Passage —
* * *
Rossian 5th Jun 2015 10:44

Naming of parts.....
 
.....I believe that same problem afflicted the Victor tanker conversions; all those complex blended shaped panels were individually "fettled" to fit "that" aircraft and wouldn't fit any other. Must have been bloody frustrating for the guys doing the job - I have a mental picture of an overall-clad chap rootling about in wire cages of panels effin' and blindin' to himself as looked for a particular bit.

The Ancient Mariner

teeteringhead 5th Jun 2015 12:36


Measurements carried out across the fleet identified that the delta between the longest and shortest airframe was in the region of 18 inches!
Reminds one of the (apocryphal?) tale of when the Tincanos first arrived at Linton.

There was to be (allegedly) a publicity photie with them all lined up neatly side-by-side on the pan.

When it was dicovered you could line up the front (prop) ......

..... or line up the back (tail) ........

..... but not both!!

Any truth in that? Good dit anyway. :ok:

ExAscoteer 5th Jun 2015 13:27

No idea about that tale, but whilst I was on Doms at Finningley one of the TinCans took a birdstrike.

When the repair panels arrived from Shorts not one of them fitted!

dragartist 5th Jun 2015 16:29

Do the rules permit adding content on a Phriday?


Re BEgles pic at #23. We had 3 aircraft at the time I was involved. I can't remember which one it was but one had an extra frame in the tail cone area just aft of the back hatch. It was at least 6" longer. and not recorded on the BAe type records or drawings. This came to the fore when we were doing a waveguide installation so ended up with a set of templates for all 3 aircraft. I think the hole had been cut between two frames for the horn to poke out through a little window (too small to see in any pictures) and the wave guide that had all been brazed up and silver plated would not reach. Thank the lord for the short flexible bits!


The TuRD installation was also impacted by this difference and covered by a note on the drawings "fettle to fit". I don't think TuRD was fitted at the time of BEagles picture. It would have been a few weeks later.

brakedwell 5th Jun 2015 18:09

I was enroute from Lyneham to Akrotiri in a Britannia when number two engine tried to shed it's cowling near Rome one night. I diverted to Luqa where the engineers decided to replace the whole cowling with one from the spare Proteus stored in the MU at Safi. It took seven hours of filing, sawing and hammering to get the damn thing to fit. Sometimes, they told me, it was quicker to change the complete power plant due to manufacturing variations.
* * *
Supplied records —
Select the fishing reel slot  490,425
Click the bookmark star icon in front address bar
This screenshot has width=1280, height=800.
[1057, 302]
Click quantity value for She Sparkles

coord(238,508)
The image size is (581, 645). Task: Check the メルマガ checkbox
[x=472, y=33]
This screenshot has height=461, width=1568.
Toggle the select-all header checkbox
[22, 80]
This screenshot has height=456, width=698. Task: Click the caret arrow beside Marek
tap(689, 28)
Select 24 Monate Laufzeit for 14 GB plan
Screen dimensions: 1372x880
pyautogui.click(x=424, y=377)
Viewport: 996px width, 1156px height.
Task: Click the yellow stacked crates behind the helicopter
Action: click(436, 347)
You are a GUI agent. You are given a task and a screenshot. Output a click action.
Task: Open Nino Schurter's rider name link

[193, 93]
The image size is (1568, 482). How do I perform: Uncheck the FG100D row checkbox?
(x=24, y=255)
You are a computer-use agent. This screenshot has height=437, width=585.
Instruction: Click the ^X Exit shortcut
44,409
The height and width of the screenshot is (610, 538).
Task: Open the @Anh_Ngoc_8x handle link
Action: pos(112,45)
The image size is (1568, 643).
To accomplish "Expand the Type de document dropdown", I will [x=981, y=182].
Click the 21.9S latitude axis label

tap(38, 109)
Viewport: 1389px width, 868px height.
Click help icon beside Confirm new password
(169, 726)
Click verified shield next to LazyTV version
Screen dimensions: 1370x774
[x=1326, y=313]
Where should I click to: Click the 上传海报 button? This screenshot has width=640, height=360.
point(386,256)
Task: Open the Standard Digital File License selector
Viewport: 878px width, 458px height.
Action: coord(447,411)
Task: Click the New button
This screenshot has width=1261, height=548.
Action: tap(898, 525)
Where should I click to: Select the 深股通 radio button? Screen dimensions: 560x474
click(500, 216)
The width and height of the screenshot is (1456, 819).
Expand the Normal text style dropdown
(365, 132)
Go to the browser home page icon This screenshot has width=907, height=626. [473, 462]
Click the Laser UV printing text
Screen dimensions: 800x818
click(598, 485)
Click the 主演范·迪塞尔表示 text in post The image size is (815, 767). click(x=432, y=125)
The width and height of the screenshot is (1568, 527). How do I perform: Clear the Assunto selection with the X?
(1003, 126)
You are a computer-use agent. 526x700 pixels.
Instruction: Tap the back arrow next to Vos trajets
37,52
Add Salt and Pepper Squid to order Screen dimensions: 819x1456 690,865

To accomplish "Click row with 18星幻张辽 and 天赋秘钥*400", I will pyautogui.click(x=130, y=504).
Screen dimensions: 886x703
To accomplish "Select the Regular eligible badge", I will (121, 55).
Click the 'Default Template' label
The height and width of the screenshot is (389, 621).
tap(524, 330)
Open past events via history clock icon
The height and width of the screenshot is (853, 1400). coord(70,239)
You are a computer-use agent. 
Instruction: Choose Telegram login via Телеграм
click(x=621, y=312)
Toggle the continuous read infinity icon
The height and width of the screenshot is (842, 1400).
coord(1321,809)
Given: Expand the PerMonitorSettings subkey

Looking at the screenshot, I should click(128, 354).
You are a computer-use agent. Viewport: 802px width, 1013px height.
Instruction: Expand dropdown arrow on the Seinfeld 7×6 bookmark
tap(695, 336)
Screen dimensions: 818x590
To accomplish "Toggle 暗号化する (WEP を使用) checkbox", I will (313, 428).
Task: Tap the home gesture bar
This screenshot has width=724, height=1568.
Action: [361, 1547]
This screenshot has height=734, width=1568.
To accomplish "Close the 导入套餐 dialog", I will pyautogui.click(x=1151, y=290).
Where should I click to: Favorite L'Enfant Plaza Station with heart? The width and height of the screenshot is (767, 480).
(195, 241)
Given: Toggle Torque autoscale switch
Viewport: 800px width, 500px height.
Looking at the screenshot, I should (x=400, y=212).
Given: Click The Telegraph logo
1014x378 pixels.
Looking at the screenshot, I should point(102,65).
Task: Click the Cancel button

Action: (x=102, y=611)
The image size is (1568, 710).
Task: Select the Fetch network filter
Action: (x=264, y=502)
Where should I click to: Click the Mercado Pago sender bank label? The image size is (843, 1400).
* * *
Goals —
A. List every place named in the forum thread about aircraft parts that didn't fit, in the order they appear.
B. Pick up the forum thread about aircraft parts that didn't fit, carrying on after its last post.

Solved problems —
A. Linton, Finningley, Lyneham, Akrotiri, Rome, Luqa, Safi

B.
Exnomad 5th Jun 2015 18:14

Nice to see the Sunderland picture. A civilised aircraft with a galley.

brakedwell 5th Jun 2015 18:30


Nice to see the Sunderland picture. A civilised aircraft with a galley.
First aeroplane I flew in. CCF week at Pembroke Dock in 1953. Spent a lot time in the galley cooking eggs, bacon and beans for the crew on a primus stove.

oxenos 5th Jun 2015 20:02

"Galley" ??? Wardroom, shirley.

smujsmith 5th Jun 2015 20:08

Thank goodness, everything aforesaid suggests that just like Human beings (who fly them) aircraft are mostly individual. A situation that I'm sure keeps our professional yoke jockeys on their toes, and our media in "tales of how dangerous flying is"! The C130 was to all intents and purposes a mass production jobby, but I bet most Airframe fitters could tell a story or two about replacing a NACA (pronounced Knacker) duct intake on the RAF C130K.


Smudge :ok:

NutLoose 5th Jun 2015 23:32

http://www.radfanhunters.co.uk/image...n_03-64_RD.jpg


From

http://www.radfanhunters.co.uk/gallery8-3.htm

P6 Driver 8th Jun 2015 06:55

Content removed

Wensleydale 8th Jun 2015 07:11

Forgive a quick return to the Nimrod AEW 3, but to answer a question and to correct a couple of things said earlier....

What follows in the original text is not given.